Entries on target coordinates:
******
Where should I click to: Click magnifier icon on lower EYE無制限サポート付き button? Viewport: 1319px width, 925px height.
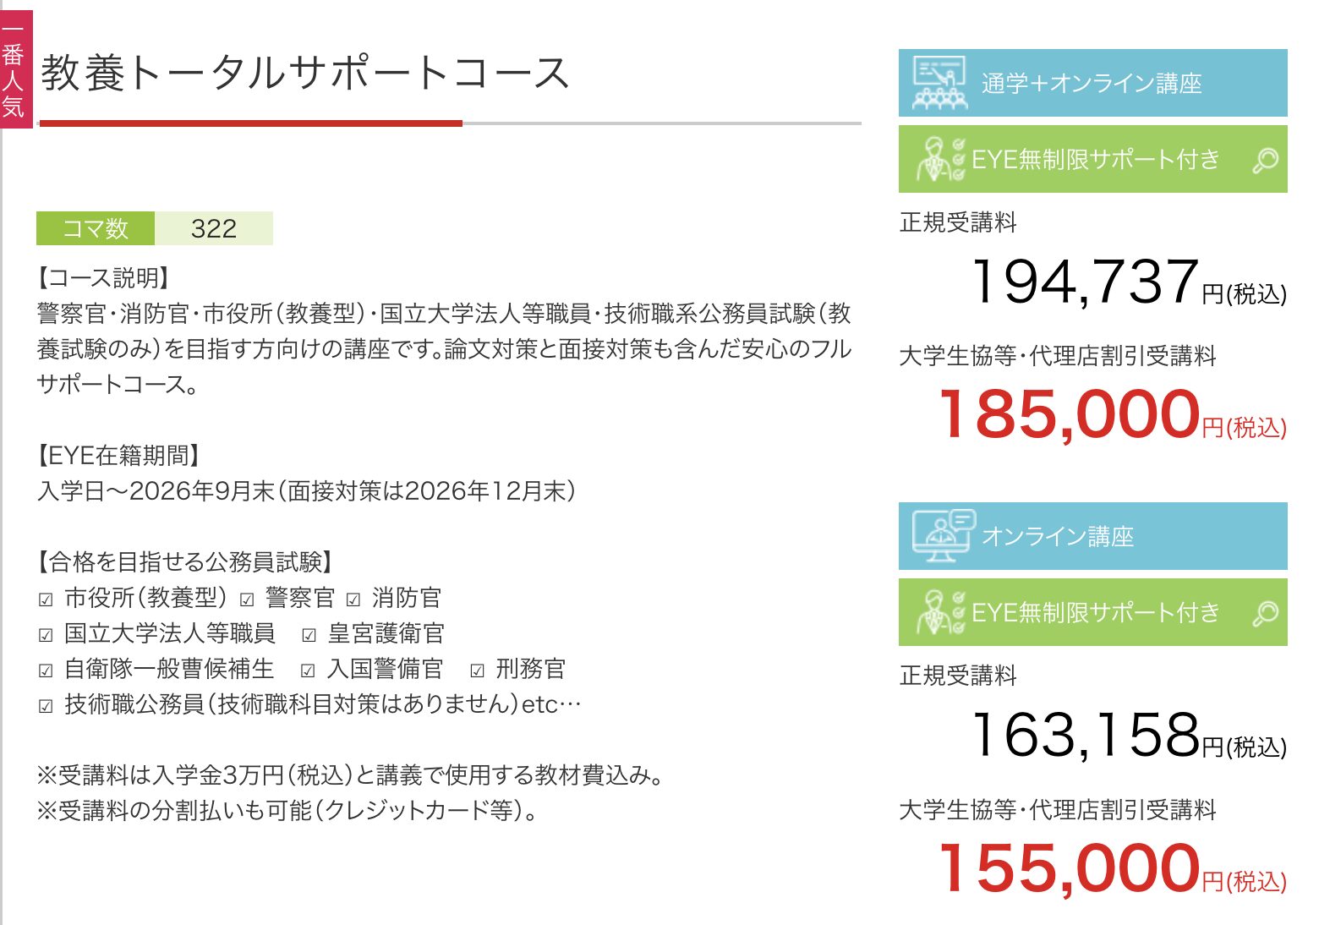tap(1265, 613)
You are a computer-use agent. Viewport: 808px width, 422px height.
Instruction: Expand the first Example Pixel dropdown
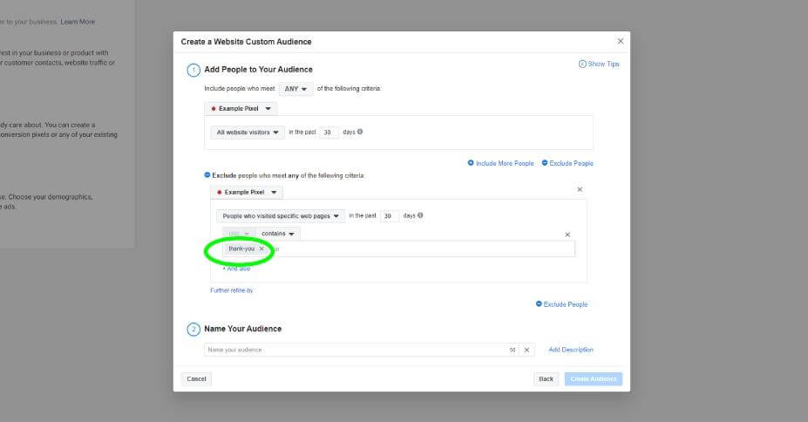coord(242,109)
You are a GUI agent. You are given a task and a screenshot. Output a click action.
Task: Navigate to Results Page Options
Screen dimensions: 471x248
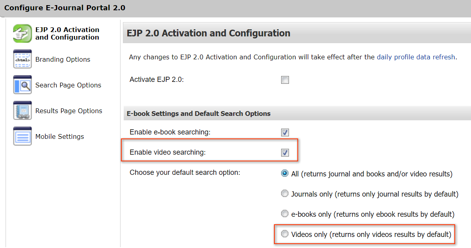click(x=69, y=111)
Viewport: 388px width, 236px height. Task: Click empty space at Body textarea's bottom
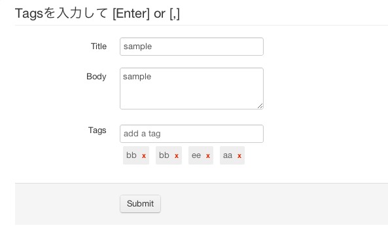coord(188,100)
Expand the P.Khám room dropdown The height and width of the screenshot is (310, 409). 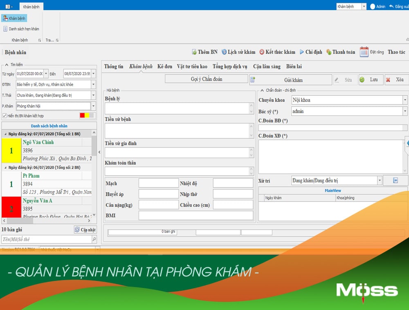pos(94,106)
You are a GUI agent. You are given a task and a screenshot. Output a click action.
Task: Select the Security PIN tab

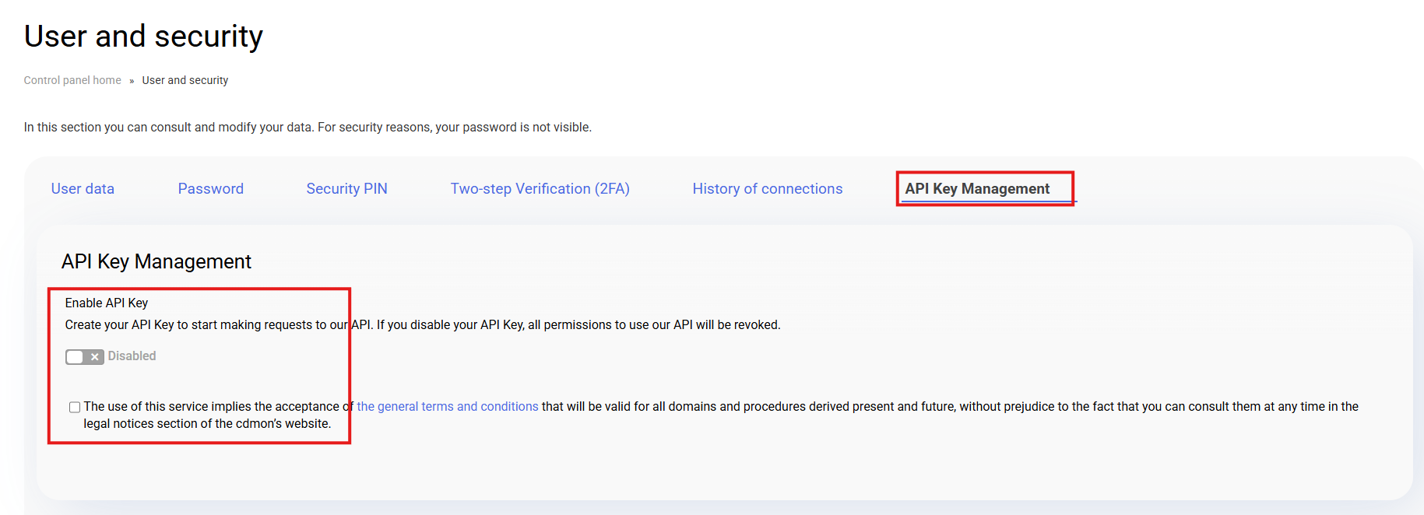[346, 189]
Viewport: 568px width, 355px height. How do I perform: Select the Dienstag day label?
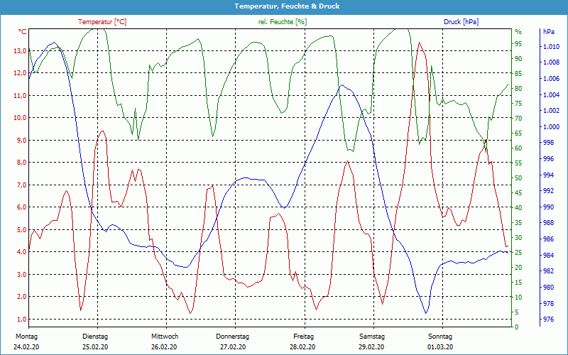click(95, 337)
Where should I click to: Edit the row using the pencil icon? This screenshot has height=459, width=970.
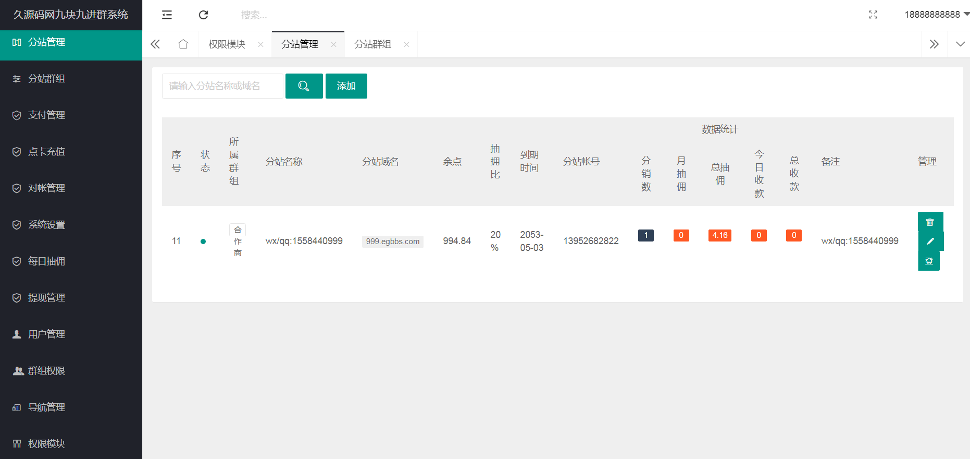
******
Copy out each line in the items above that contains the word "icon".

Where should I click to: Click magnifier icon on lower EYE無制限サポート付き button? Viewport: 1319px width, 925px height.
Where should I click to: Edit the row using the pencil icon? This screenshot has height=459, width=970.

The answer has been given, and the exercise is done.